Впрочем, тебе виднее и поступай, как найдешь лучше. Но позволь мне поделиться
маленьким соображением, которое мне пришло в голову во внутренней тюрьме. Мне
казалось, что для тебя, может быть, хорошо бы было квартиру продать, а самой перебраться
в место посуше Питера, например, в Царское Село. Там как будто найти 2-3 комнаты легко и
за недорогую плату, а для твоего легкого это был бы сущий клад. Насколько это мое
соображение практично и целесообразно, смотри. Оно мне кажется не совсем
неосновательным. О нем ты мне как-нито черкни. Кончаю, прощай, моя ненаглядная. Крепко
целую тебя, мою милую, моего светлого друга-товарища. Жду писем. Сейчас хочу немножко
написать моей «пакле», о которой ты мне пиши побольше. Твой Андрей.
5
Милая моя дочурка Нинка, дорогая моя «пакля», а может быть, тебе не нравится, что я
тебя так зову, ну не сердись, не буду больше тебя так звать. А буду звать тебя Вишня,
хорошо? Ну вот, моя вишенка, здравствуй. Ты еще не забыла меня, Ан’дюсю. Я тебя
вспоминаю очень часто. Утром я думаю, сейчас встает моя вишенка, Нинка. Раньше она
кричала Андюся, Нина, Галя, и я шел к ней, брал в одеяло, а она всегда при этом говорила
Андюся, кой ночи. Затем мы с ней шли в столовую, одевались, а иногда вишенка не хотела
одеваться, и я носил ее, завернутую в одеяло, по комнате и рассказывал ей сказочку «Как
Ким поё». Вишенка слушала сказочку и часто говорила да, да, да. Оборвалась, Вишенка,
наша с тобой сказочка, поездкой одного меня, а не вместе с тобой, и совсем не в Крым. Ну,
мы с тобой еще свое возьмем.
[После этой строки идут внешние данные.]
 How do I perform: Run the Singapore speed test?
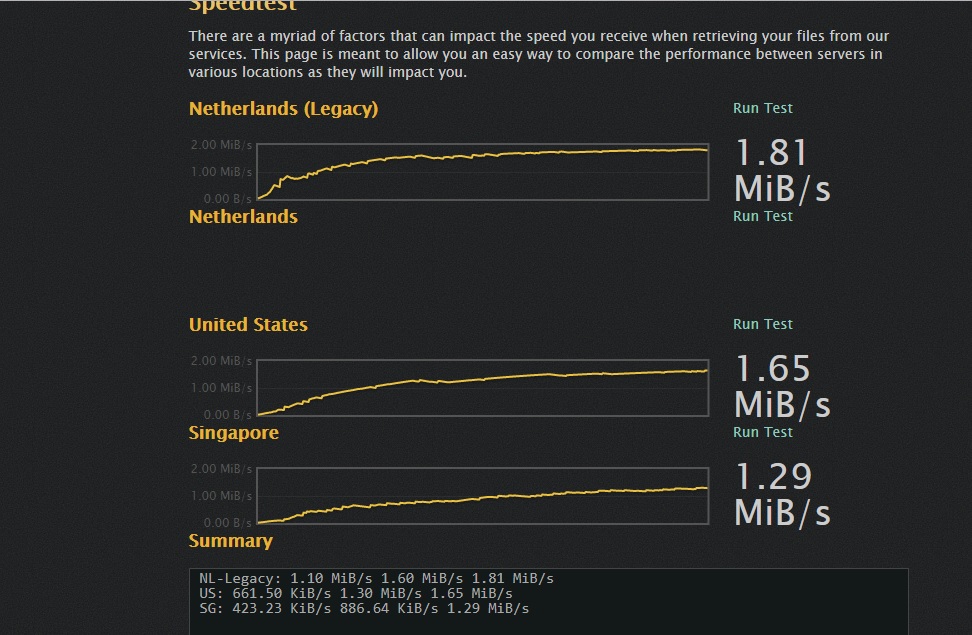pos(762,432)
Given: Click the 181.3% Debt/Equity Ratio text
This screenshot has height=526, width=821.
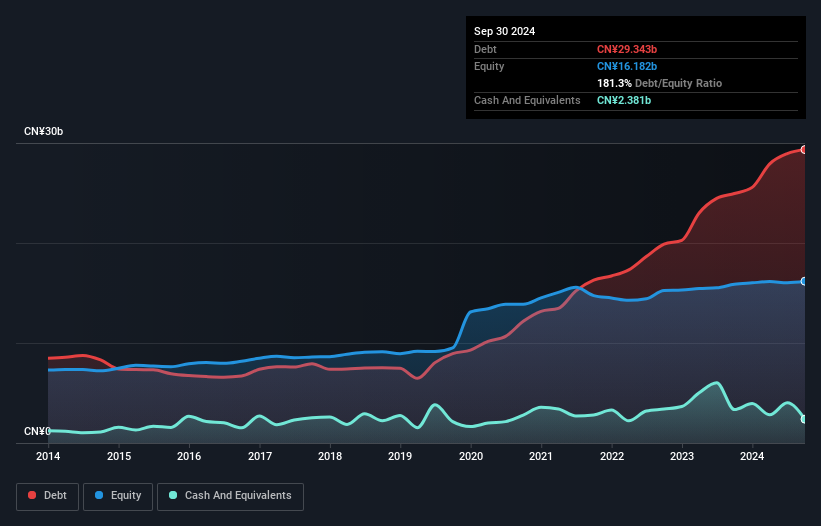Looking at the screenshot, I should tap(659, 83).
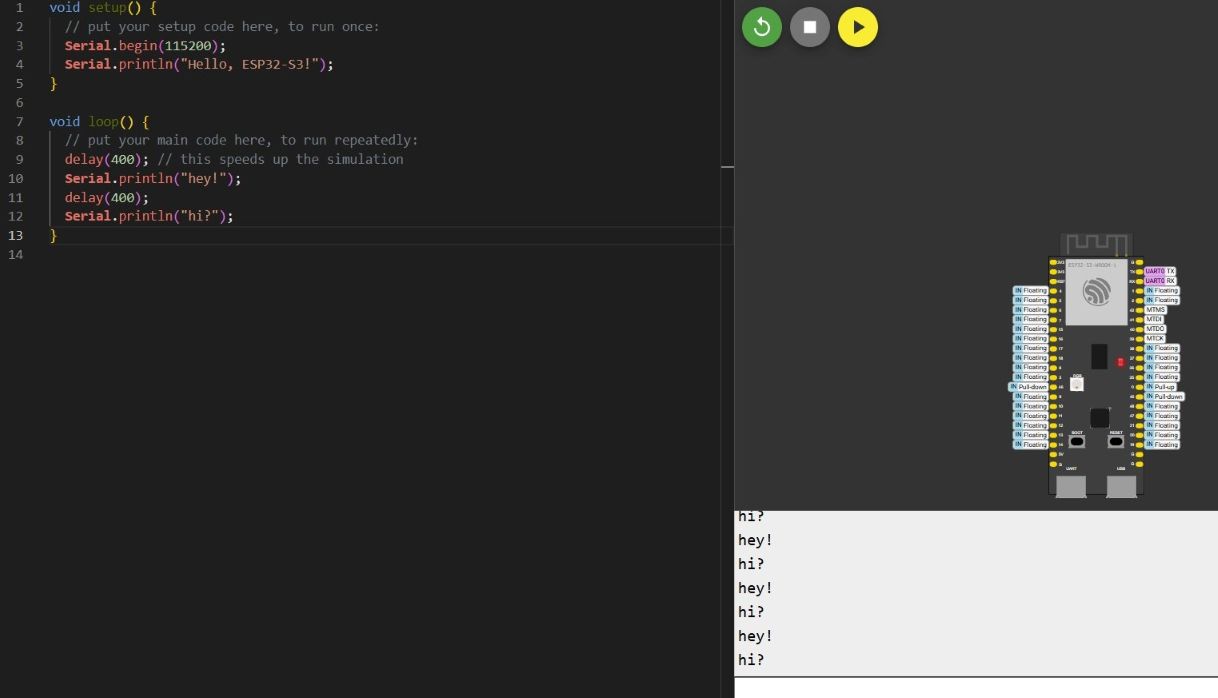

Мы еще успеем съездить в Крым к морю, к солнцу, покупаться
в море, полежать на песочке. Успеем, Вишенка, успеем. Только для этого нужно, чтобы ты
была здорова сама и берегла нашу хорошую мамочку – Нину. А пока будем ждать. Тебя я
долго не увижу, может быть, не увижу до тех пор, пока ты не начнешь в школу ходить, я
далеко от тебя, ко мне трудно приехать. Нужно ехать и на машине, а потом на лошадках. Но
если бы ты ко мне приехала, я был бы такой счастливый, так был бы рад тебе. Но, вероятно,
Вишенка, нельзя, но все же я тебя буду ждать, постоянно думать о тебе, отсюда издалека
рассказывать тебе «Как Ким поё» и другие сказочки, каждый вечер и утро целовать твои
ножки и ручки и все пальчики, шейку и звездочку на головке. Вот моя милушенька
Нинушенька. А теперь прощай. Пиши мне. Твой Андюся.